Compact researchers have started with the easiest topologies — the 17 different flat spaces, starting with a simple 3D torus, labeled E₁, and proceeding through more complicated configurations up to E₁₇.

A Compact collaboration paper, published last year, presented the templates for the nine flat topologies that are called “orientable,” which means that if you are on such a surface and you’re pointing upward, and you travel around in a loop, you’ll still be pointing up when you return to your starting point. A paper with templates for the remaining eight nonorientable flat topologies should become available early this year. A nonorientable surface (such as a Möbius strip) has a built-in twist; upon completing a loop around such a space, you’ll change your orientation from right side up to upside down (or vice versa).

Akrami and his doctoral student are starting the next phase, working on the signatures of topologies with positive curvature, like a sphere. There are five general classes of these topologies.

The Compact team is also exploring how to study the topology of the universe not just with the CMB, but also by using the distribution of galaxies across the universe. Whereas the CMB provides just 2D data — a sort of cross section of the universe — galaxies fill the entire 3D volume of space, providing far more data points to analyze. Compact members are hoping that improved maps of the galaxy distribution due to come in over the next several years from the Euclid, Roman and Spherex space telescopes can enhance the search for cosmic topology.

Cornish views Compact as a “low-probability, high-reward” proposition. “If I had to bet, I don’t think they’re going to find anything,” he said. “But the question is so important,” he added, that it ought to be explored “to the fullest extent.”

Starkman doesn’t believe that anyone can assess the probability of success or failure just yet. “When it comes to the topology of the universe, we simply have no idea what to expect,” he said. He is motivated to carry on, in part, because topology can potentially explain the anomalies in the CMB — not only the apparent 60-degree cutoff in its statistical correlations, but also the perplexing differences in the patterns observed above and below the orbital plane of the solar system (called the North-South asymmetry). Starkman can’t say for sure that these anomalies are due to topology, but he has yet to hear any other convincing explanation.
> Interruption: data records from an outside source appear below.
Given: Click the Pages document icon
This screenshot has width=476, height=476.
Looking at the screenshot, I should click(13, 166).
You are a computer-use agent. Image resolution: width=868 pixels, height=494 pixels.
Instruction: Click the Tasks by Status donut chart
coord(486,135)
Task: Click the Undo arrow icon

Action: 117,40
These confounding patterns, Cornish acknowledged, could be “caused by the universe having a particular shape,” or they could be due to “a random fluke.”
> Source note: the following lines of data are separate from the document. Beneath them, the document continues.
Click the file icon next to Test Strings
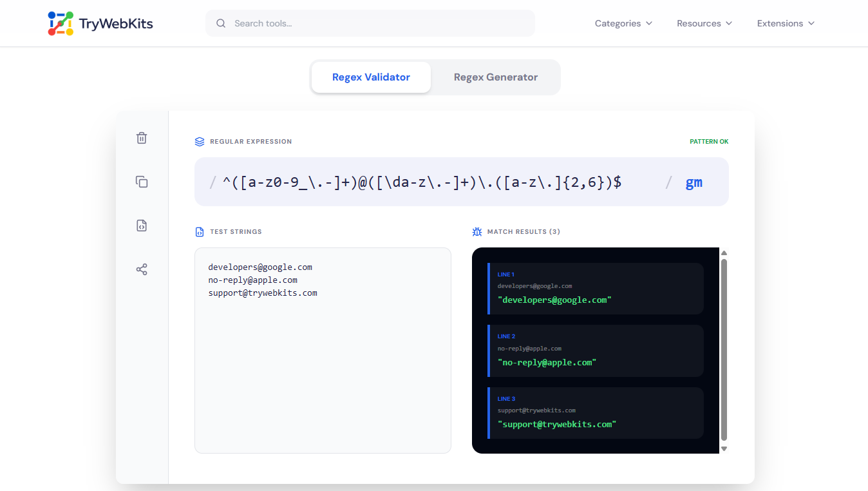Image resolution: width=868 pixels, height=491 pixels. tap(200, 231)
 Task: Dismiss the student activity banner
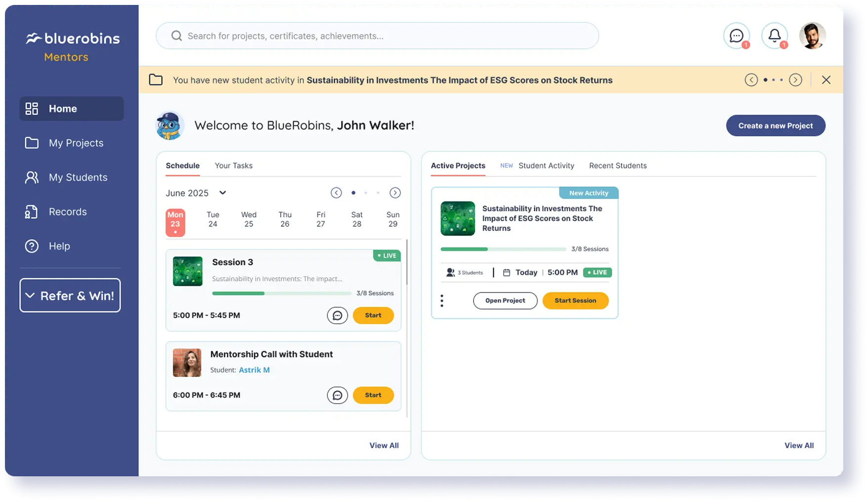click(x=826, y=80)
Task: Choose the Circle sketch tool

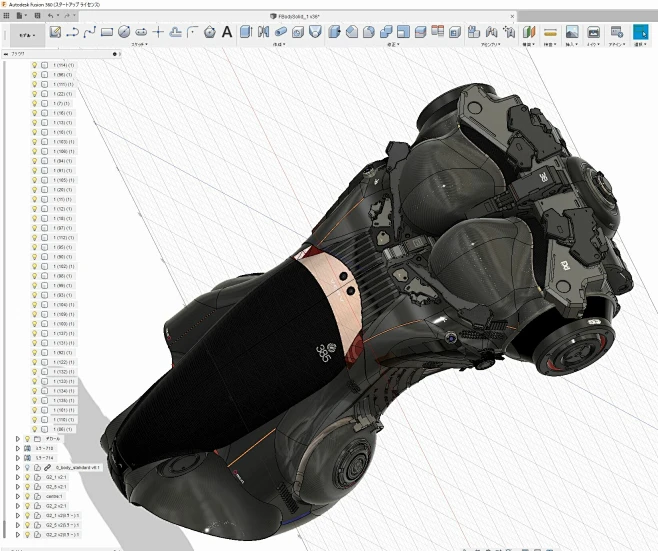Action: (124, 32)
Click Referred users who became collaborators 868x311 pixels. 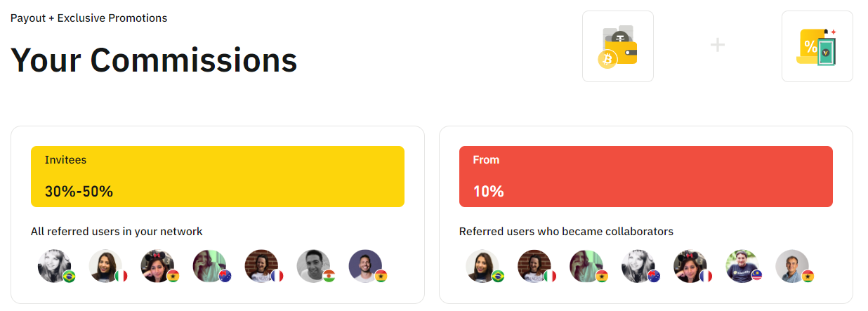pyautogui.click(x=566, y=232)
Compact investigators have found that the data that’s accumulated over recent decades has strengthened the case for the physical reality of these anomalies rather than weakening it, and time will tell whether that trend continues. The group intends to carry out its work over the next five to 10 years, Akrami said. “We’ll either find the topology of the universe,” he said, or determine that “the universe is so big that its topology cannot be detected” — at least with the tools available to us now.
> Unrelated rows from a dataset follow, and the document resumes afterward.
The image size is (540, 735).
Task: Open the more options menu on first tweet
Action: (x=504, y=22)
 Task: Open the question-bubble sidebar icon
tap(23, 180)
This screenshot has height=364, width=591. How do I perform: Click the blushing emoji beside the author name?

Some may find the latter outcome disappointing, if it comes to pass. After all that effort, we’d surely know a lot more than Aristotle ever did. But we’d still lack an answer to the question he deemed “all-important to our search for the truth.”

Notes

1: David Spergel is now the president of the Simons Foundation, which funds this editorially independent magazine. Simons Foundation affiliations have no influence on our coverage. For more information about our editorial independence and our relationship to the Simons Foundation, please see our About page. (Return to article.)

Correction: January 27, 2025
An earlier version of this article misspelled Mark Kac’s name.